The Google Street View lawsuit came to a close Tuesday by settling to pay a divided $7 million dollars to 38 states that sued over the practice of Google’s team, whose Street View vehicles secretly collected personal information up on Wi-Fi networks.

There were no explicit results from the FCC pointing that Google violated the Federal Wiretap Statute. And really, $7 million is nothing to a powerhouse like Google Inc., whose net worth comes out to $200 billion dollars. Essentially, Google got off easy with a situation we don’t know what could have escalated to (using said data for advertising purposes, most likely) if it weren't for the fact that they got caught.

The controversy began in 2007, when Street View was first introduced. Special vehicles were sent out in areas within the U.S. that snapped pictures of buildings, houses, and more. After the photos are taken, technology weaves the images together to make a 360-degree panorama that then can be accessed on Google Maps. Over time, the countries where Google “mapped” expanded outside of North America. However, while on their initial runs to collect pictures, information ranging from e-mail addresses, to websites visited and passwords were also obtained through unsecured Wi-Fi networks. Google said it had “been mistakenly collecting samples of payload data from open networks” but later admitted that there were several people in the know that data was being collected with the Street View technology. The project’s head engineer had been intentionally writing code to log personal data.

Ironically, it wasn't the U.S. that busted Google — it was Germany. In 2010, German officials wanted access to the data Google’s street cars picked up on and as soon as they stumbled onto how much Google had, reported the incorporation to the FTC and FCC. An investigation followed, first launched by the FTC in 2012. With an apology and deletion promises, Google was let off the hook. On the same day FTC declared this, the FCC launched its own investigation — but was met with an interesting roadblock. The Google engineer heading the project channeled the Fifth Amendment and refused to participate, something noted in the FCC’s interim report concerning the case.

As a result, the FCC fined Google $25,000 for obstruction, but no law violation. U.S. states and the European Union (EU), on the other hand, continued to push on in the aftermath of breached privacy. The EU and Google hope to find a solution to an antitrust probe brought on by the EU this summer. In the meanwhile 38 offended states are receiving a cool piece of that $7 million dollar settlement — in addition to Google having to comply with a “feel good” campaign on why privacy invasion is Not Good. Out of all the scenarios Google could have faced with its Street View drama, this is the happier end of the spectrum, though I doubt Google has learned a lesson. At all. 

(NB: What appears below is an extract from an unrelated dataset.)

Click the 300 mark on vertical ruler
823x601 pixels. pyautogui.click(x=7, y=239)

Just last year they did have to settle with a $22.5 million agreement concerning planted cookies in Apple’s Safari web browser — the largest civil penalty ever dished by the FTC. In an unrelated stint, the FTC settled (without a fine) on an antitrust investigation looking into whether or not Google was guilty of stifling its competition. Still, the FTC says it will follow continue Google’s business practices closely.

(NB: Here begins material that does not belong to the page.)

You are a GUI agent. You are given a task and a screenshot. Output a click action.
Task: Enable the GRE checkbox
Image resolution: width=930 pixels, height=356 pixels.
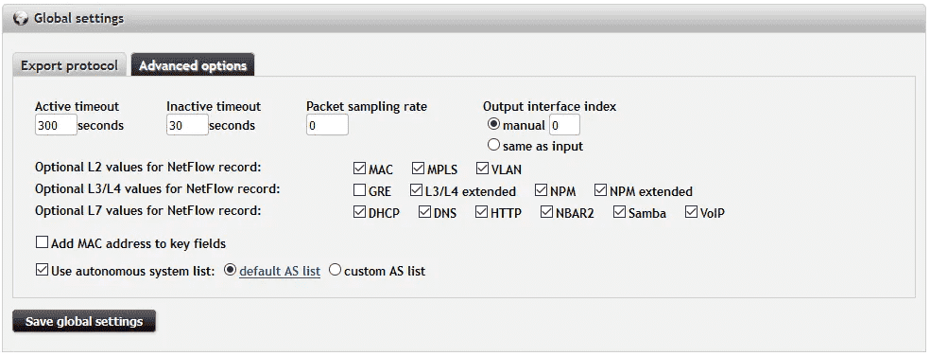359,190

So while law apparently says that Google is not guilty of intrusion with Street View, the fact that Google kind of was and was able to pay its way out of harsher penalties that might have left a more severe message says a lot about the notion of privacy on the Internet. In short — if you don't want to risk a third party getting their hands on your info stay away. We really can't trust Google or other online arenas alike to play nice.